Après l'échec apparent du sommet de Copenhague, on se demande vraiment où en sont et où s'en vont : la lutte contre les gaz à effet de serre, les « 3X20 », le Facteur 4... le développement durable en somme. Tout ça pour ça ? Douze jours de débats et de négociations pour si peu de choses ? Mais on peut aussi voir le verre à moitié plein et se dire qu'une hausse des températures globales limitée à 2°C, une aide à l'adaptation des pays en développement et la protection des forêts ce n'est pas rien. Toujours est-il qu'il n'y aura pas d'Organisation mondiale de l'environnement pour vérifier la mise en oeuvre des engagements de chacun et les contraindre légalement, ni d'objectifs chiffrés de réduction d'émissions de gaz à effet de serre à l'horizon 2050, ni d'objectifs de réduction des émissions de CO2. En tout cas compte tenu des données actuelles.

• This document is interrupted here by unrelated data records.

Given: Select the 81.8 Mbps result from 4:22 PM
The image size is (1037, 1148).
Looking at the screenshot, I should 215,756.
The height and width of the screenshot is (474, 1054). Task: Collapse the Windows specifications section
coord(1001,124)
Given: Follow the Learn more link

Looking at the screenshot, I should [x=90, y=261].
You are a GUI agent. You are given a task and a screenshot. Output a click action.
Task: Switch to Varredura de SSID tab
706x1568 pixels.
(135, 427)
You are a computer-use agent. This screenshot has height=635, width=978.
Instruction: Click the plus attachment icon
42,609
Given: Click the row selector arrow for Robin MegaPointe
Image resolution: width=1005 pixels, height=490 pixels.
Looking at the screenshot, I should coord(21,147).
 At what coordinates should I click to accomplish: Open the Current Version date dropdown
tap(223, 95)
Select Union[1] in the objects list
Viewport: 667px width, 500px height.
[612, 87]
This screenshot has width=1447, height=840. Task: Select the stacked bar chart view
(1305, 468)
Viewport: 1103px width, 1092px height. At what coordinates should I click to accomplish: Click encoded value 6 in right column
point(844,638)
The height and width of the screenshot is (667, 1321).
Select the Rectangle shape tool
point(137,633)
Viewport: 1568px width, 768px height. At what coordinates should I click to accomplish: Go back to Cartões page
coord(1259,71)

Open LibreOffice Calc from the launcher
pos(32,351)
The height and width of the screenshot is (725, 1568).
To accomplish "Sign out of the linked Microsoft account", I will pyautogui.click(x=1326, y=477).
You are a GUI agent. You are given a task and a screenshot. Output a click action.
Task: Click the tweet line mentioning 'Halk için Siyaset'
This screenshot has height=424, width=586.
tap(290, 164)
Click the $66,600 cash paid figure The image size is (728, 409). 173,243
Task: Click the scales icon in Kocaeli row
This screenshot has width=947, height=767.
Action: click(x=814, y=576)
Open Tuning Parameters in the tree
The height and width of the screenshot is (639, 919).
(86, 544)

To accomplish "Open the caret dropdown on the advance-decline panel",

Déception quand tu t'accroches...
Petite éclaircie, la déclaration de Luc Van den Brande, président du Comité des Régions de l'Union européenne : « Ce sont les dirigeants locaux qui devront prendre le relais et faire de l'accord de Copenhague un succès dans les faits. Les dirigeants du monde entier n'ont fait que la moitié du chemin en reconnaissant les faits scientifiques... Nous n'avons plus de temps à perdre et nous devons passer à la vitesse supérieure. Faire de l'accord de Copenhague un succès nécessite une action engagée, audacieuse et concrète des régions et des pouvoirs locaux sur le terrain. En l'absence d'engagement local et régional, l'accord de Copenhague ne vaudra pas plus que le papier sur lequel il est écrit... »
Sur le terrain, les acteurs locaux et régionaux sont depuis longtemps au travail. Ils répondent à une demande grandissante des populations locales pour un développement durable. Et comme toujours avec leurs seuls moyens et leurs équipes.